O racismo é estrutural na sociedade brasileira e não é diferente no âmbito do futebol, esporte que mobiliza multidões com todas as suas idiossincrasias. Para compreender como o preconceito manifesta-se no futebol e conhecer em detalhes fatos históricos sobre o tema, o advogado Carlos Roberto Elias nos fornece um alentado trabalho, intitulado “O Racismo no Futebol”, que compõe o segundo volume da obra “Direito & Futebol” (Carta Editora, 2020).

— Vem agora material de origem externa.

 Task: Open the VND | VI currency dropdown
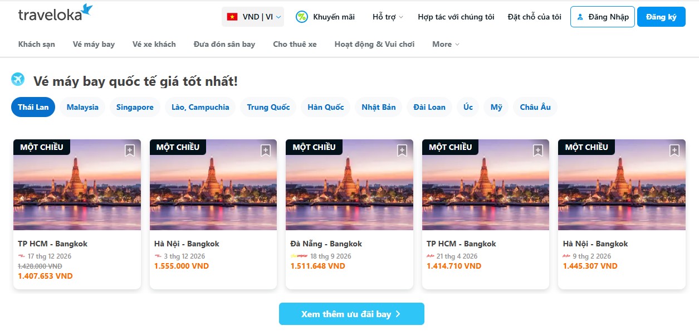tap(253, 17)

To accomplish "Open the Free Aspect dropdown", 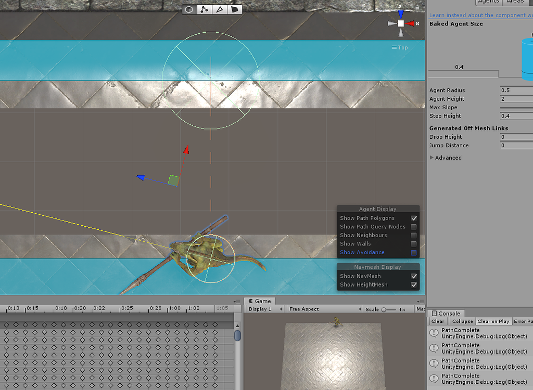I will click(324, 309).
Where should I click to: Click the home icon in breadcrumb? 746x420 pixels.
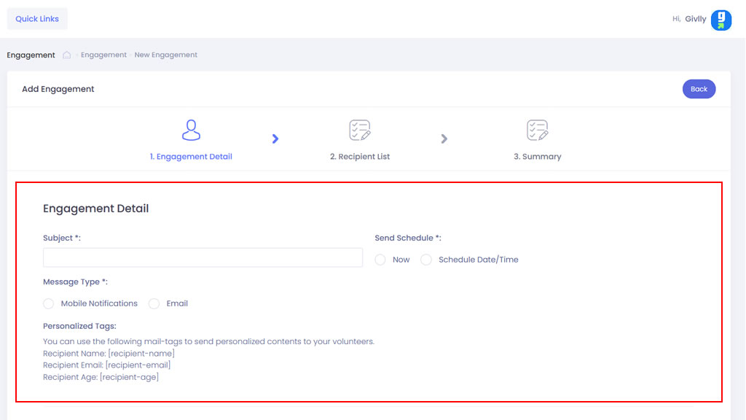point(67,55)
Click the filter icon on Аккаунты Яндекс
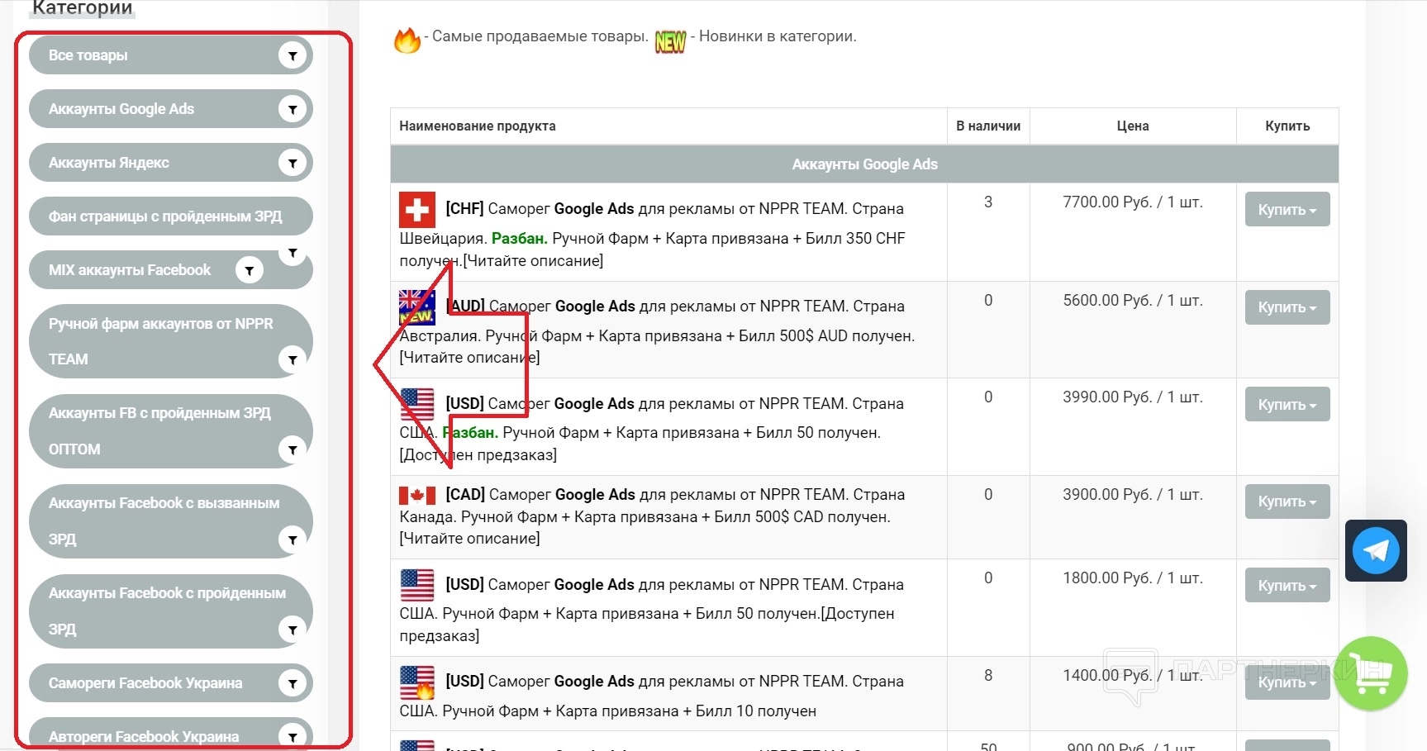This screenshot has width=1427, height=751. pos(292,163)
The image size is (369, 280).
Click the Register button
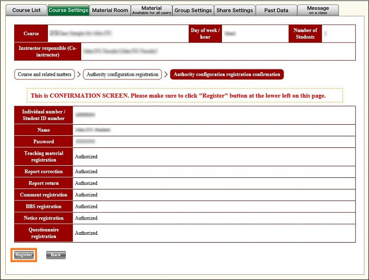point(24,255)
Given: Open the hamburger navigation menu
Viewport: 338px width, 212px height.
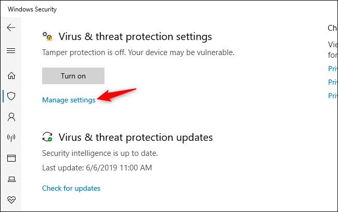Looking at the screenshot, I should (11, 51).
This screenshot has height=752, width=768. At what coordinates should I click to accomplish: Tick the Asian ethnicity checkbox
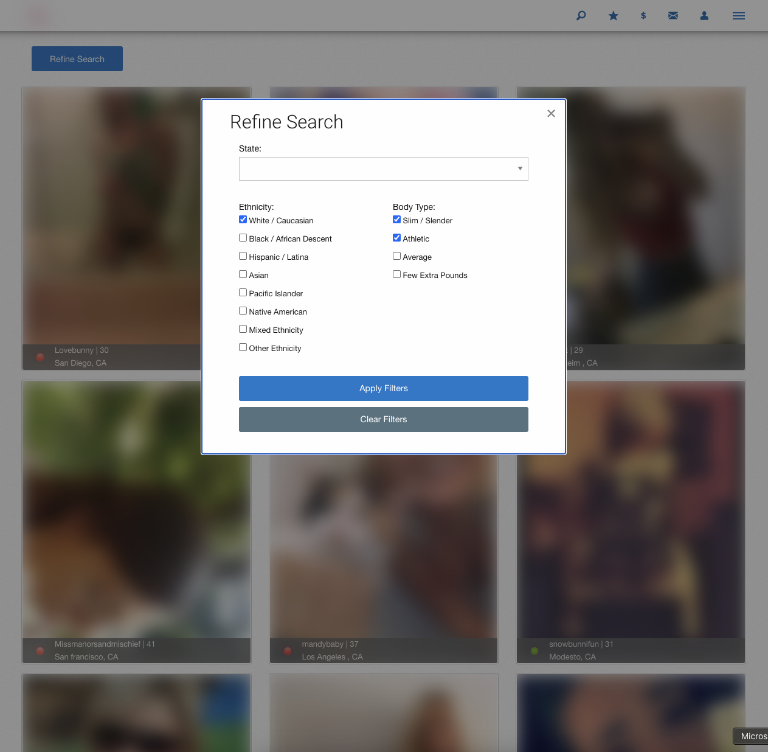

Advogado criminalista, professor de Direito Penal e Processo Penal da Faculdade Zumbi dos Palmares, ex-diretor cultural e de Responsabilidade Social e atual conselheiro do Sport Club Corinthians Paulista, Elias é membro da comissão que organiza os campeonatos de futebol da advocacia paulista, instituída no âmbito da Caixa de Assistência dos Advogados de São Paulo, a CAASP, sob responsabilidade do diretor Edivaldo Mendes da Silva, que parabenizou o colega pela abordagem do tema.
“Imperam no País diferentes formas de discriminação racial, veladas ou ostensivas, que afetam mais da metade da população brasileira constituída de negros ou descendentes de negros, privados no exercício pleno da sua cidadania. Com o futebol não foi diferente!”, escreve Elias.
O autor percorre a história do futebol brasileiro num texto repleto de casos que ilustram a recorrente discriminação racial desde o seu nascimento, como se verifica nestas linhas: “O primeiro clube fundado com a participação de um negro no Brasil foi a Associação Atlética Ponte Preta, de Campinas-SP, em 1900. Teve entre seus fundadores Miguel do Carmo. Ele foi o primeiro jogador negro do Brasil. Nas várzeas campineiras, o Clube reinava absoluto e trazia a luta da igualdade de raças em sua essência. Por conta de sua ousadia, a Ponte Preta começou a ser chamada de Macaca, um apelido pejorativo racista”.
Entre evoluções e retrocessos históricos, Elias nos mostra que o racismo no futebol persiste – e os exemplos disso são inúmeros. Um deles, relatado no artigo, é o caso do jogador Malcom, ex-Corinthians, contratado pelo clube russo Zenit por 40 milhões de euros e rechaçado pela torcida, que não aceita atletas negros. Numa partida em São Petersburgo, os torcedores do Zenit, orgulhosos de seu racismo, exibiram uma faixa com os dizeres irônicos: “Obrigado, direção, pela lealdade às tradições”.
As origens europeias talvez respondam, ao menos em parte, pelo racismo no futebol brasileiro. Assim explica Elias:
“O início do preconceito no futebol não se deu por conta do racismo, ao contrário, iniciou-se por conta da história do futebol ser de origem europeia e seus praticantes, no início, teriam que ser frequentadores de clubes da elite. Os campos de futebol eram um prolongamento da elite da sociedade. O futebol, apresentado como produto de moda, reunia participantes e admiradores não somente pela novidade, também para participar de um evento revestido pela simbologia da modernidade que vinha da Europa”.
O futebol brasileiro, que tem em Pelé o seu ídolo maior, também demonizou grandes atletas em boa dose por serem negros. É o caso do excepcional goleiro Barbosa (foto), do Vasco da Gama, que sofreu os gols uruguaios que tiraram o título de campeão do mundo do Brasil 1950, em pleno Maracanã. As cobranças sobre Barbosa ultrapassaram o limite do razoável, e assim ele desabafou: “No Brasil, a pena maior por um crime é de 30 anos. Há 43 anos eu pago por um crime que não cometi”.
Em “O Racismo no Futebol”, Carlos Roberto Elias também oferece ao leitor minuciosa análise da legislação antirracismo em vigor no Brasil. Mas a lei não é tudo. “A importância da popularização do futebol no Brasil, para o afastamento dos preconceitos, destacou entre seus maiores ídolos jogadores negros, morenos, enfim, legítimos brasileiros, tais como Leônidas, Zizinho, Didi, Domingos da Guia, Garrincha e Pelé. O êxito dos jogadores acima citados abriu as portas para que novos jogadores brasileiros pudessem usufruir de uma estrada mais limpa, com menos preconceitos, pois o rei do futebol é brasileiro e negro. Porém, o combate à discriminação, ao preconceito, ao racismo, tem que ser diário, com amplos exercícios de cidadania, evitando ataques implantados na memória desde a pré-escola”, adverte o advogado.
Nos próximos dias será lançado o terceiro volume de “Direito & Futebol”, cuja organização é do advogado Higor Marcelo Maffei Bellini, também integrante da comissão organizadora dos campeonatos de futebol da advocacia paulista, no âmbito do CAASP. Nessa obra, Carlos Roberto Elias escreve sobre a “A Responsabilidade Social do Clube Formador”.